The Impact of Language Technology on Society

Organized by Giellatekno – Centre for Saami Language Technology

10:30-11:00	Lene Antonsen Why ICALL for indigenous languages?
11:00-11:30	Ken Beesley, Sonja Bosch and Laurette Pretorius The Impact of Language Technologies on South Africa's Lesser-studied Official Languages
11:30-12:00	Mari Keränen Language technology and standardization – a sociolinguistic perspective
12:00-13:30 LUNCH
13:30-14:00	Sjur Moshagen Proofing tools, open source and language diversity
14.30-15.00	Leena Niiranen and Kaisa Maliniemi Language technology used in revitalization of Kven: Problems and Possibilities
15.00-15.30	Trond Trosterud Language technology and domain retrieval: a global perspective

Why ICALL for indigenous languages?

Lene Antonsen

Traditional CALL (Computer-Assisted Language Learning) tools provide limited exercise types and many of them focus on base forms, along with limited possibilities to provide feedback since the exercises are static, and the answers have to be pre-stored. With ICALL (Intelligent CALL) one adds natural language processing (NLP) to the tools for language learning.

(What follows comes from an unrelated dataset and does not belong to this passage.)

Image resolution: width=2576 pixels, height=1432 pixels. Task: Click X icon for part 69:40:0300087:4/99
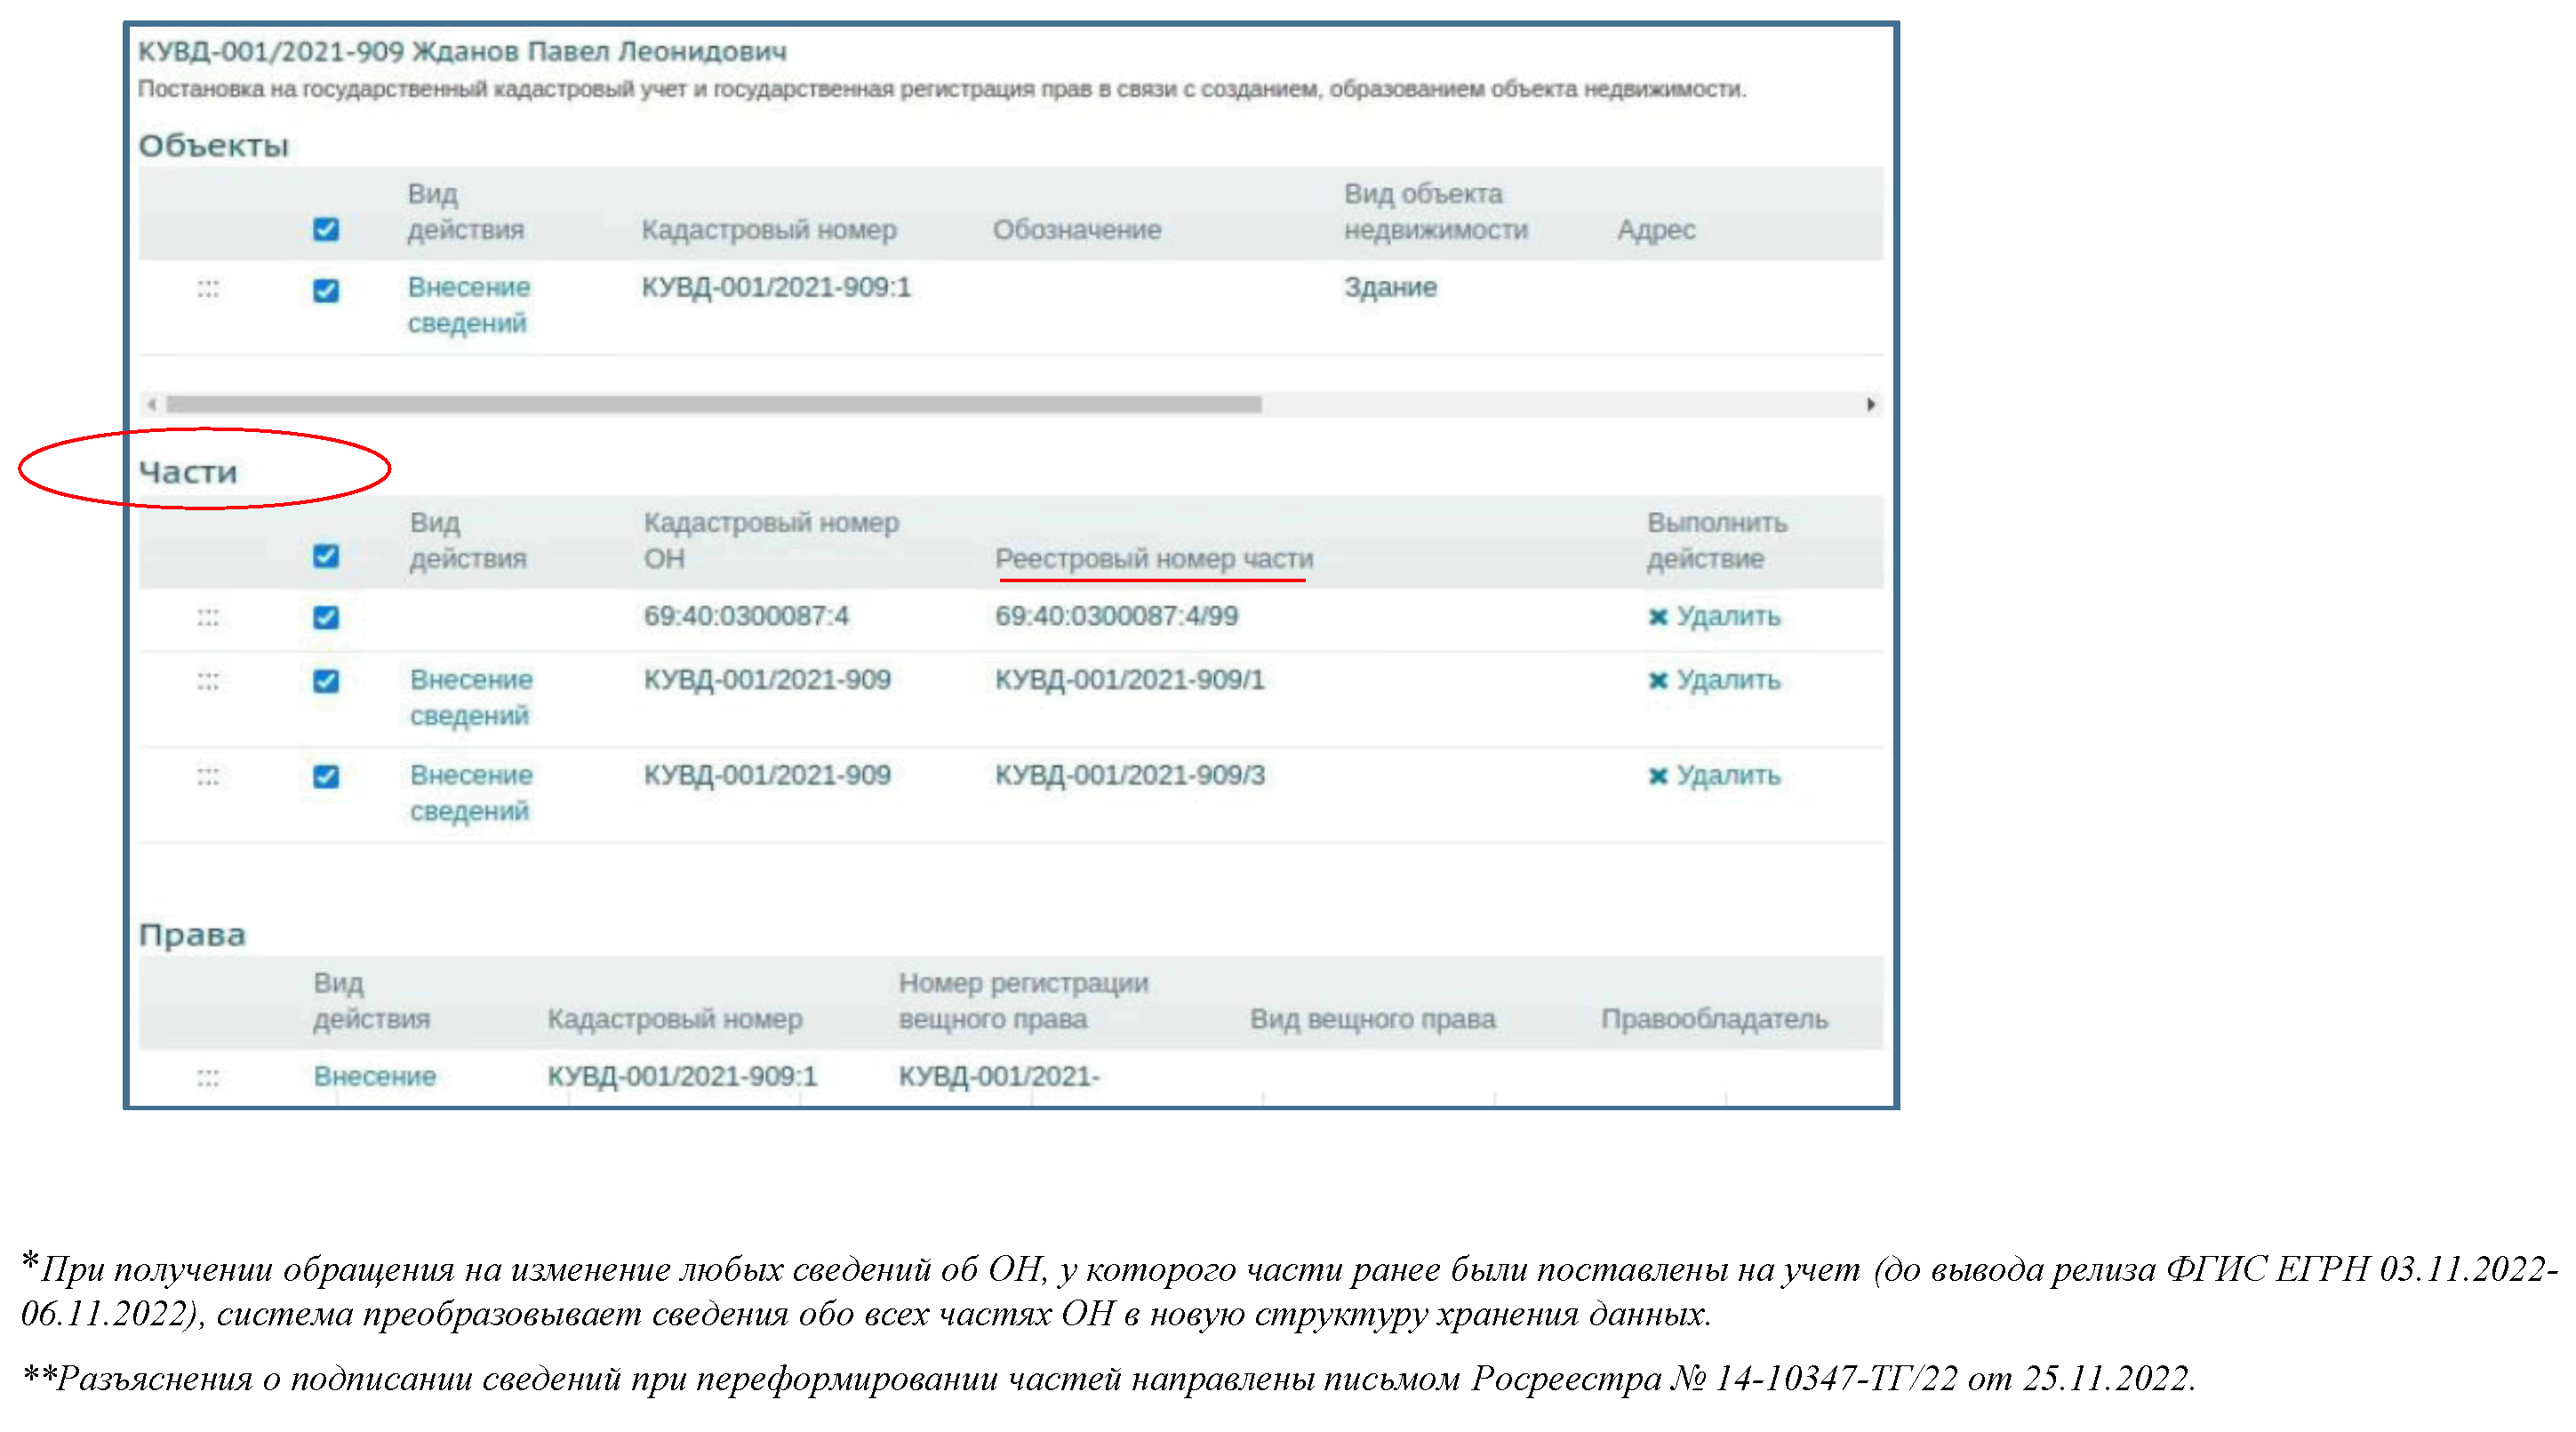pos(1657,617)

Many indigenous languages have the following in common:
– complex morphology
– weak norms, extensive linguistic variation
– need for distance teaching
– lack of teaching materials
– lack of text corpus

With a system based on NLP it is e.g. possible to
– generate large amounts of appropriate grammar tasks based on the learners' needs
– put the grammar tasks into a meaningful setting
– give automatic diagnosis and feedback to the learner based on what he has actually produced
– enrich digital dictionaries for language learners with inflected forms in support of both perception and production
– handle linguistic variation

ICALL tools can in part be built on already existing NLP resources. For many indigenous languages there are no analysers, but ICALL tools can nevertheless be established since the NLP tools can be limited to the vocabulary and morphology addressed in the teaching materials. Making such basic analysers can also be a good start for building analysers to cover the whole language, which is required for making spell checking programs.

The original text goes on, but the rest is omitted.